[Collected data entries]
<<<<
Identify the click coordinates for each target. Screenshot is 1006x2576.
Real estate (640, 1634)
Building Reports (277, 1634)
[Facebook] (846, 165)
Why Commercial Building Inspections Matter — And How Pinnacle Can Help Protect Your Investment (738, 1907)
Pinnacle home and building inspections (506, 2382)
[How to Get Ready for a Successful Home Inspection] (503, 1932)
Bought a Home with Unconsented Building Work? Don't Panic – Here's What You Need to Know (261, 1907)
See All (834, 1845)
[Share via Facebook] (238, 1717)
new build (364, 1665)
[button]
>>>>
◆ ABOUT THIS EXERCISE ◆
What's wanted is a faithful copy of each entry above.

◆ WRITTEN SOLUTION ◆
Identify the click coordinates for each target. Screenshot is 1006x2576.
Real estate (640, 1634)
Building Reports (277, 1634)
[Facebook] (846, 165)
Why Commercial Building Inspections Matter — And How Pinnacle Can Help Protect Your Investment (738, 1907)
Pinnacle home and building inspections (506, 2382)
[How to Get Ready for a Successful Home Inspection] (503, 1932)
Bought a Home with Unconsented Building Work? Don't Panic – Here's What You Need to Know (261, 1907)
See All (834, 1845)
[Share via Facebook] (238, 1717)
new build (364, 1665)
[button]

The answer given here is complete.